▶ Exercise
Please reproduce the entries below exactly as they stand, but leave the pictures out.
______
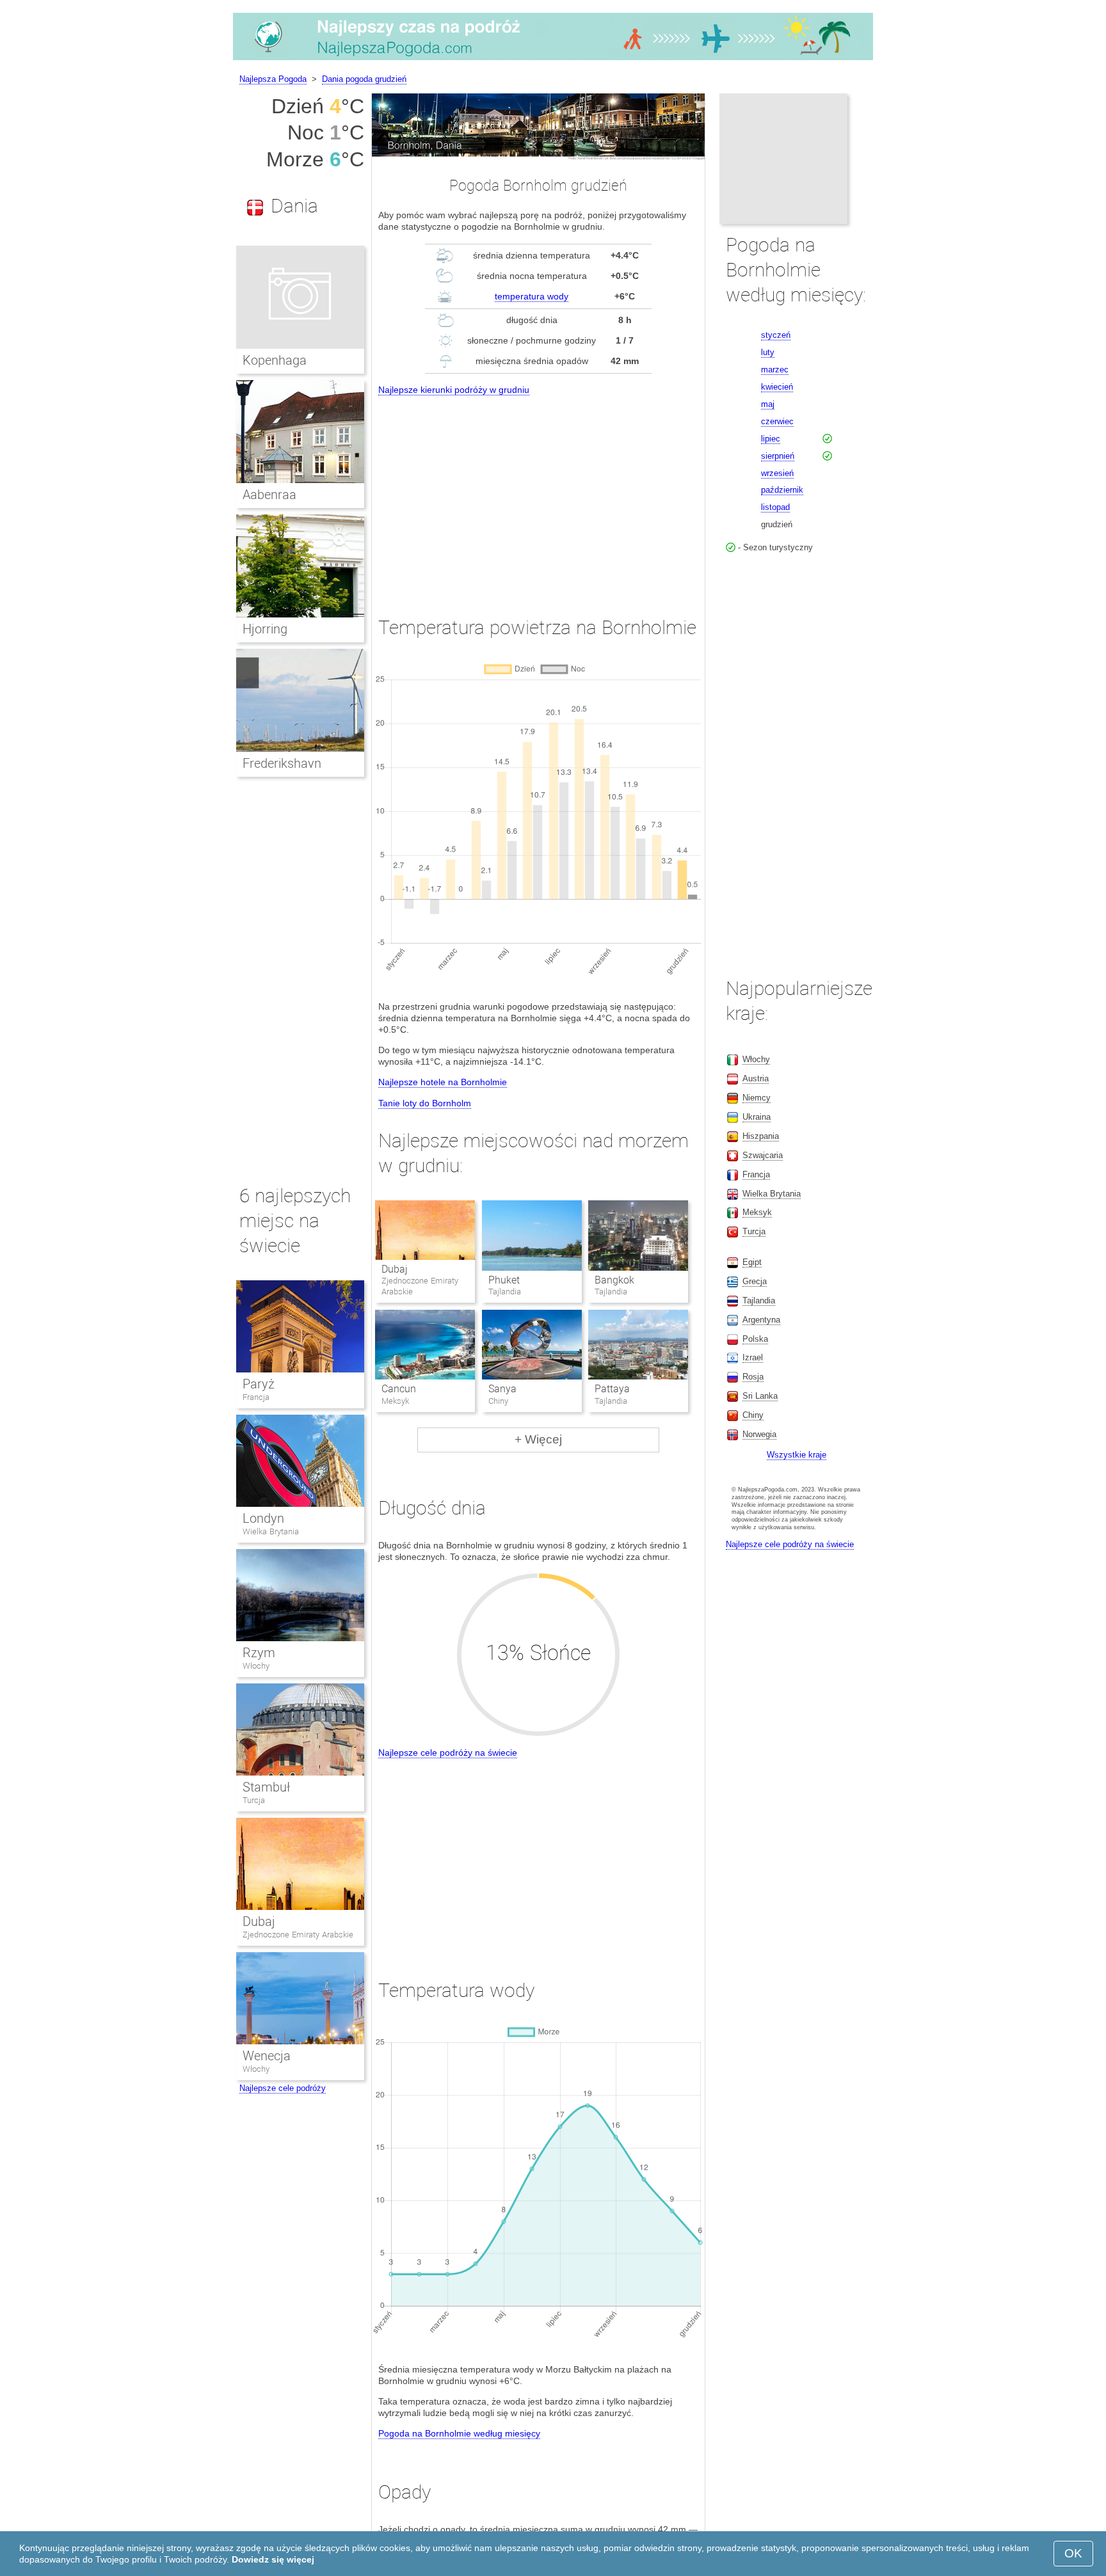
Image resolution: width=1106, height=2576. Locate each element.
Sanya (502, 1389)
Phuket (504, 1280)
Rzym (259, 1652)
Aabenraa (269, 494)
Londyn (263, 1518)
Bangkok (614, 1280)
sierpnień (777, 456)
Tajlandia (758, 1300)
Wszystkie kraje (796, 1454)
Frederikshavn (282, 763)
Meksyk (757, 1212)
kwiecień (777, 387)
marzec (775, 369)
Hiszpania (760, 1136)
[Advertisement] (538, 494)
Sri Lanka (760, 1396)
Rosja (753, 1376)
______
▶ Answer space
Image resolution: width=1106, height=2576. Locate each element.
Sanya (502, 1389)
Phuket (504, 1280)
Rzym (259, 1652)
Aabenraa (269, 494)
Londyn (263, 1518)
Bangkok (614, 1280)
sierpnień (777, 456)
Tajlandia (758, 1300)
Wszystkie kraje (796, 1454)
Frederikshavn (282, 763)
Meksyk (757, 1212)
kwiecień (777, 387)
marzec (775, 369)
Hiszpania (760, 1136)
[Advertisement] (538, 494)
Sri Lanka (760, 1396)
Rosja (753, 1376)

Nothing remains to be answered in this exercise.